Exercise instructions ▸ Each line of the listing that contains "Switch" should be found and copied.

.....

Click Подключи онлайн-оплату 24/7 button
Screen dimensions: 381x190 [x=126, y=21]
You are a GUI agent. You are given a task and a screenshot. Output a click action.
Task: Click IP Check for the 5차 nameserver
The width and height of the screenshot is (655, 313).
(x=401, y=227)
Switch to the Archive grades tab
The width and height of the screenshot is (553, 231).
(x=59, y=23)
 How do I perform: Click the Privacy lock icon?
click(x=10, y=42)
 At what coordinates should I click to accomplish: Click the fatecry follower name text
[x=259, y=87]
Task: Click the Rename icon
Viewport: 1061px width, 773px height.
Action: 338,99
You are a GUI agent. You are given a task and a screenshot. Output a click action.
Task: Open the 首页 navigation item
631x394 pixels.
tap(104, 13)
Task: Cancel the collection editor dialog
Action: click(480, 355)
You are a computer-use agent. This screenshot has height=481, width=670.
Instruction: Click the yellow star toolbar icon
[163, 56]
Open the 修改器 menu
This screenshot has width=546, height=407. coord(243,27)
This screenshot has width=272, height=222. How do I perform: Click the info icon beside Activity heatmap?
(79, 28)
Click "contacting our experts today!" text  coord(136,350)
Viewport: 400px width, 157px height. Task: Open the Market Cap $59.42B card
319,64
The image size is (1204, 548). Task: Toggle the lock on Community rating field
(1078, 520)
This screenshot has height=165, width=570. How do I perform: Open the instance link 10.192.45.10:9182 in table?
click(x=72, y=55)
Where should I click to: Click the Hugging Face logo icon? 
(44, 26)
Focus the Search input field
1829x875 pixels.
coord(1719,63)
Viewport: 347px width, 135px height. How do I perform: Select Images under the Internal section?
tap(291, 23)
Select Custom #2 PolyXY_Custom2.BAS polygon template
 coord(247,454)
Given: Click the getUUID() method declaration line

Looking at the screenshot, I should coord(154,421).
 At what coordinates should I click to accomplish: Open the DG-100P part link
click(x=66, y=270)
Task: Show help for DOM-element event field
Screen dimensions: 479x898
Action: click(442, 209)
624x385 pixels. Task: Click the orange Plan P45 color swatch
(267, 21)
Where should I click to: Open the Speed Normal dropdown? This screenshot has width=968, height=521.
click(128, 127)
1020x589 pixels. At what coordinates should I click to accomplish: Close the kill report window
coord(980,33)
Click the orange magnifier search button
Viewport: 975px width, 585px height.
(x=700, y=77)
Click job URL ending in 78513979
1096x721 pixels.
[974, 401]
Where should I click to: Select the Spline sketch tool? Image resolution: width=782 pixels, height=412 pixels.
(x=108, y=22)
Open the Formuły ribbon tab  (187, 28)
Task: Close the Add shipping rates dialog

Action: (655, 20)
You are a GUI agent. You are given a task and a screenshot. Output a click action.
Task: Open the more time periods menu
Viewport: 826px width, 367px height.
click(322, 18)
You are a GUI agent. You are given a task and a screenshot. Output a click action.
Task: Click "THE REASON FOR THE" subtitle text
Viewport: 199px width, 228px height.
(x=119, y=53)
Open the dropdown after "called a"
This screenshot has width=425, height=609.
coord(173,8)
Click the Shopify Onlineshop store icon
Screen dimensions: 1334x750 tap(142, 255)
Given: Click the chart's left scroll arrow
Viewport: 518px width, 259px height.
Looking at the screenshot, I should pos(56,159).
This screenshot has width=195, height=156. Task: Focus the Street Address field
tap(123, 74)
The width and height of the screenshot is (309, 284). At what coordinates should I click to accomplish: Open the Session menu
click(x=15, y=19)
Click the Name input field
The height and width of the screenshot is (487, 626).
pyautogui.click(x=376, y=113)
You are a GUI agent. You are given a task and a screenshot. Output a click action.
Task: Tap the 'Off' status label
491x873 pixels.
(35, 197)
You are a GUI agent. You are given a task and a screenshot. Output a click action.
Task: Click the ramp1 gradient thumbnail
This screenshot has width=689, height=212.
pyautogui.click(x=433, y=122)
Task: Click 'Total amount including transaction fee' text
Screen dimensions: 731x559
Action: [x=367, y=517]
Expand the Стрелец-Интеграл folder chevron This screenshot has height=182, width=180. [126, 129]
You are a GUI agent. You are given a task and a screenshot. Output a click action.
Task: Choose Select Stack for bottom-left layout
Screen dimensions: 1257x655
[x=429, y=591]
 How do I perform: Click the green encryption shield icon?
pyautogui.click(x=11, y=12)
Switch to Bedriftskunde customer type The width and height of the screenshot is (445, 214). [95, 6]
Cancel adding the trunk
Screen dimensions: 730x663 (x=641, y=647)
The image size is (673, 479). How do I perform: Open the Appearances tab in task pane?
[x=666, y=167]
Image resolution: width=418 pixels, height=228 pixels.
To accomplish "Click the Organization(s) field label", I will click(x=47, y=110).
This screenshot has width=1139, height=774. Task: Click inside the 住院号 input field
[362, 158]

.....

Result ▸
Switch to the Archive grades tab
Switch to Bedriftskunde customer type The width and height of the screenshot is (445, 214). [95, 6]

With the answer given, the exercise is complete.